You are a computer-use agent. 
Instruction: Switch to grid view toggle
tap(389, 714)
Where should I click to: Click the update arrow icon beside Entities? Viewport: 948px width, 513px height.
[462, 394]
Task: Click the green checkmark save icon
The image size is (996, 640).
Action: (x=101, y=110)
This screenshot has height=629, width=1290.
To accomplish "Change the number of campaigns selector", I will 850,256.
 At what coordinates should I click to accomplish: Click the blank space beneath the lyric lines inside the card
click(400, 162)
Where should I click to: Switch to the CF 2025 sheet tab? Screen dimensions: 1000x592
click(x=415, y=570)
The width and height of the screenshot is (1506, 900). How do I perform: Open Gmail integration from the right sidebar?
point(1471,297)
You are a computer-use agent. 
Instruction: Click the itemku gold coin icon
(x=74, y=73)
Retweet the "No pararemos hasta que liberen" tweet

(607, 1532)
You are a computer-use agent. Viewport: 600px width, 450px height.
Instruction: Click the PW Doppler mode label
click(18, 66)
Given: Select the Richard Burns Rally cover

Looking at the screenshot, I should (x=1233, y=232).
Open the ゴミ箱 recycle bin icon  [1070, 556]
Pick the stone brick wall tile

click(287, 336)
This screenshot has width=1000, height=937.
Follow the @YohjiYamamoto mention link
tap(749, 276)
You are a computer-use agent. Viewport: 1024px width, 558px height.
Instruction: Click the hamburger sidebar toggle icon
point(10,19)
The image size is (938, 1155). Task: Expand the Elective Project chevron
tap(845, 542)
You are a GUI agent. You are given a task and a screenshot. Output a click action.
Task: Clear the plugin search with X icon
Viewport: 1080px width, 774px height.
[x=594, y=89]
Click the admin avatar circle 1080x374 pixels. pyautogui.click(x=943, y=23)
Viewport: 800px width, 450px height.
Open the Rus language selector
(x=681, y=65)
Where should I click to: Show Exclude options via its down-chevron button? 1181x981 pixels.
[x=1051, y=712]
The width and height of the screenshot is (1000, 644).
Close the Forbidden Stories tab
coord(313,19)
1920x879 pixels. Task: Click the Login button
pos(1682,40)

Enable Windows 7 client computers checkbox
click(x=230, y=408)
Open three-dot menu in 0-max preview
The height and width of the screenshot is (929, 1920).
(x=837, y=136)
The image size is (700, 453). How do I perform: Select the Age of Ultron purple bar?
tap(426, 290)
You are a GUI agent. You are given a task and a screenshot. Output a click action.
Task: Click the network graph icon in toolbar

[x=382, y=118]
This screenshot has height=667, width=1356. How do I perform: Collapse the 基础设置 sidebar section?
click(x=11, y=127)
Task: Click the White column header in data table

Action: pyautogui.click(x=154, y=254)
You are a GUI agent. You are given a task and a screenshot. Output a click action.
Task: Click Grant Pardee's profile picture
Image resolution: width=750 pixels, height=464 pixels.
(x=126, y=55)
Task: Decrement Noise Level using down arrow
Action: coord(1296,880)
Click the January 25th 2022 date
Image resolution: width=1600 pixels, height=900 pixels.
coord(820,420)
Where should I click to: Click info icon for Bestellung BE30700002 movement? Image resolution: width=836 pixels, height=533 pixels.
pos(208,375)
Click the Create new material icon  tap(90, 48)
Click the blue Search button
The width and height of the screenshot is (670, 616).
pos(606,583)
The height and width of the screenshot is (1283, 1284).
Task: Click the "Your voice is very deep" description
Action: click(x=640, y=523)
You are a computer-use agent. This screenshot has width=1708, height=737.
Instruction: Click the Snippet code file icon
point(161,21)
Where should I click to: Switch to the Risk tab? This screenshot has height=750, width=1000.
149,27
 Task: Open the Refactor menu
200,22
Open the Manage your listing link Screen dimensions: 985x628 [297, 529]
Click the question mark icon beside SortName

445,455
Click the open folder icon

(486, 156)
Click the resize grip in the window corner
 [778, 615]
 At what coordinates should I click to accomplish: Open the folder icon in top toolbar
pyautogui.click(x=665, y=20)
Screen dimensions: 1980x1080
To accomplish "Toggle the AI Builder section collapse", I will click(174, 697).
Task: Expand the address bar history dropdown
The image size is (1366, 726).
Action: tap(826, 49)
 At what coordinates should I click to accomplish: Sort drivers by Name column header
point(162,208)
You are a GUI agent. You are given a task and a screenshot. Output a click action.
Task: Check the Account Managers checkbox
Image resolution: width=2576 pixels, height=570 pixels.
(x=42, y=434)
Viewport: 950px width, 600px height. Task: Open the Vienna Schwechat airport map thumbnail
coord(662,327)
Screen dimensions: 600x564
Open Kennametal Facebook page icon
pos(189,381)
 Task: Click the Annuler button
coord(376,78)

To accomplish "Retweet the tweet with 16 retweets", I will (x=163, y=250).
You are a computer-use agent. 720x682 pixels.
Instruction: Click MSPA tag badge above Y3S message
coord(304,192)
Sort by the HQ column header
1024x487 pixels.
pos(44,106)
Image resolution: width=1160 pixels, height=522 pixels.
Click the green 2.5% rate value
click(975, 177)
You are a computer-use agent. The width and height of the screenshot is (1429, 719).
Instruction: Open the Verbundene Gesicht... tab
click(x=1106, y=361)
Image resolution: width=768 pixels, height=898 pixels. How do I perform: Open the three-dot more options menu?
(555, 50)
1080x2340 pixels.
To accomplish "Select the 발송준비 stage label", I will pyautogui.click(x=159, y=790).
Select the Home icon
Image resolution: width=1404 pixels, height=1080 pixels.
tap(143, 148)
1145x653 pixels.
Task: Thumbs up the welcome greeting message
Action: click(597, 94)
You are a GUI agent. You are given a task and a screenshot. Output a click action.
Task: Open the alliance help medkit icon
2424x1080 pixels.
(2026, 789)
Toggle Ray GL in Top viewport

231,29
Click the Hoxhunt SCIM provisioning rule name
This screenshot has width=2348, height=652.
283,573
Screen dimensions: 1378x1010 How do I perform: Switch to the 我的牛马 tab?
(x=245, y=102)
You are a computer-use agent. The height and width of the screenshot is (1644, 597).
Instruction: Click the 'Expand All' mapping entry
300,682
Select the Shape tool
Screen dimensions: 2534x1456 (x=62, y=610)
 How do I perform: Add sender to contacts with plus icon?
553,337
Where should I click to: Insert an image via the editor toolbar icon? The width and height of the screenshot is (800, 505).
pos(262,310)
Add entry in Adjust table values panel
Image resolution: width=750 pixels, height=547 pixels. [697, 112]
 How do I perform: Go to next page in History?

────────────────────

Task to complete: Your answer should be the data above, retyped exactly.

Solved problem:
You are a computer-use agent. 
Instruction: Switch to grid view toggle
tap(389, 714)
Where should I click to: Click the update arrow icon beside Entities? Viewport: 948px width, 513px height.
[462, 394]
Task: Click the green checkmark save icon
The image size is (996, 640).
Action: (x=101, y=110)
This screenshot has height=629, width=1290.
To accomplish "Change the number of campaigns selector", I will 850,256.
 At what coordinates should I click to accomplish: Click the blank space beneath the lyric lines inside the card
click(400, 162)
Where should I click to: Switch to the CF 2025 sheet tab? Screen dimensions: 1000x592
click(x=415, y=570)
The width and height of the screenshot is (1506, 900). How do I perform: Open Gmail integration from the right sidebar?
point(1471,297)
You are a computer-use agent. 
Instruction: Click the itemku gold coin icon
(x=74, y=73)
Retweet the "No pararemos hasta que liberen" tweet

(607, 1532)
You are a computer-use agent. Viewport: 600px width, 450px height.
Instruction: Click the PW Doppler mode label
click(18, 66)
Given: Select the Richard Burns Rally cover

Looking at the screenshot, I should (x=1233, y=232).
Open the ゴミ箱 recycle bin icon  [1070, 556]
Pick the stone brick wall tile

click(287, 336)
This screenshot has width=1000, height=937.
Follow the @YohjiYamamoto mention link
tap(749, 276)
You are a computer-use agent. Viewport: 1024px width, 558px height.
Instruction: Click the hamburger sidebar toggle icon
point(10,19)
The image size is (938, 1155). Task: Expand the Elective Project chevron
tap(845, 542)
You are a GUI agent. You are given a task and a screenshot. Output a click action.
Task: Clear the plugin search with X icon
Viewport: 1080px width, 774px height.
[x=594, y=89]
Click the admin avatar circle 1080x374 pixels. pyautogui.click(x=943, y=23)
Viewport: 800px width, 450px height.
Open the Rus language selector
(x=681, y=65)
Where should I click to: Show Exclude options via its down-chevron button? 1181x981 pixels.
[x=1051, y=712]
The width and height of the screenshot is (1000, 644).
Close the Forbidden Stories tab
coord(313,19)
1920x879 pixels. Task: Click the Login button
pos(1682,40)

Enable Windows 7 client computers checkbox
click(x=230, y=408)
Open three-dot menu in 0-max preview
The height and width of the screenshot is (929, 1920).
(x=837, y=136)
The image size is (700, 453). How do I perform: Select the Age of Ultron purple bar?
tap(426, 290)
You are a GUI agent. You are given a task and a screenshot. Output a click action.
Task: Click the network graph icon in toolbar

[x=382, y=118]
This screenshot has height=667, width=1356. How do I perform: Collapse the 基础设置 sidebar section?
click(x=11, y=127)
Task: Click the White column header in data table

Action: pyautogui.click(x=154, y=254)
You are a GUI agent. You are given a task and a screenshot. Output a click action.
Task: Click Grant Pardee's profile picture
Image resolution: width=750 pixels, height=464 pixels.
(x=126, y=55)
Task: Decrement Noise Level using down arrow
Action: coord(1296,880)
Click the January 25th 2022 date
Image resolution: width=1600 pixels, height=900 pixels.
coord(820,420)
Where should I click to: Click info icon for Bestellung BE30700002 movement? Image resolution: width=836 pixels, height=533 pixels.
pos(208,375)
Click the Create new material icon  tap(90, 48)
Click the blue Search button
The width and height of the screenshot is (670, 616).
pos(606,583)
The height and width of the screenshot is (1283, 1284).
Task: Click the "Your voice is very deep" description
Action: click(x=640, y=523)
You are a computer-use agent. This screenshot has width=1708, height=737.
Instruction: Click the Snippet code file icon
point(161,21)
Where should I click to: Switch to the Risk tab? This screenshot has height=750, width=1000.
149,27
 Task: Open the Refactor menu
200,22
Open the Manage your listing link Screen dimensions: 985x628 [297, 529]
Click the question mark icon beside SortName

445,455
Click the open folder icon

(486, 156)
Click the resize grip in the window corner
 [778, 615]
 At what coordinates should I click to accomplish: Open the folder icon in top toolbar
pyautogui.click(x=665, y=20)
Screen dimensions: 1980x1080
To accomplish "Toggle the AI Builder section collapse", I will click(174, 697).
Task: Expand the address bar history dropdown
The image size is (1366, 726).
Action: tap(826, 49)
 At what coordinates should I click to accomplish: Sort drivers by Name column header
point(162,208)
You are a GUI agent. You are given a task and a screenshot. Output a click action.
Task: Check the Account Managers checkbox
Image resolution: width=2576 pixels, height=570 pixels.
(x=42, y=434)
Viewport: 950px width, 600px height. Task: Open the Vienna Schwechat airport map thumbnail
coord(662,327)
Screen dimensions: 600x564
Open Kennametal Facebook page icon
pos(189,381)
 Task: Click the Annuler button
coord(376,78)

To accomplish "Retweet the tweet with 16 retweets", I will (x=163, y=250).
You are a computer-use agent. 720x682 pixels.
Instruction: Click MSPA tag badge above Y3S message
coord(304,192)
Sort by the HQ column header
1024x487 pixels.
pos(44,106)
Image resolution: width=1160 pixels, height=522 pixels.
Click the green 2.5% rate value
click(975, 177)
You are a computer-use agent. The width and height of the screenshot is (1429, 719).
Instruction: Open the Verbundene Gesicht... tab
click(x=1106, y=361)
Image resolution: width=768 pixels, height=898 pixels. How do I perform: Open the three-dot more options menu?
(555, 50)
1080x2340 pixels.
To accomplish "Select the 발송준비 stage label", I will pyautogui.click(x=159, y=790).
Select the Home icon
Image resolution: width=1404 pixels, height=1080 pixels.
tap(143, 148)
1145x653 pixels.
Task: Thumbs up the welcome greeting message
Action: click(597, 94)
You are a GUI agent. You are given a task and a screenshot. Output a click action.
Task: Open the alliance help medkit icon
2424x1080 pixels.
(2026, 789)
Toggle Ray GL in Top viewport

231,29
Click the Hoxhunt SCIM provisioning rule name
This screenshot has width=2348, height=652.
283,573
Screen dimensions: 1378x1010 How do I perform: Switch to the 我的牛马 tab?
(x=245, y=102)
You are a computer-use agent. The height and width of the screenshot is (1644, 597).
Instruction: Click the 'Expand All' mapping entry
300,682
Select the Shape tool
Screen dimensions: 2534x1456 (x=62, y=610)
 How do I perform: Add sender to contacts with plus icon?
553,337
Where should I click to: Insert an image via the editor toolbar icon? The width and height of the screenshot is (800, 505).
pos(262,310)
Add entry in Adjust table values panel
Image resolution: width=750 pixels, height=547 pixels. [697, 112]
 How do I perform: Go to next page in History?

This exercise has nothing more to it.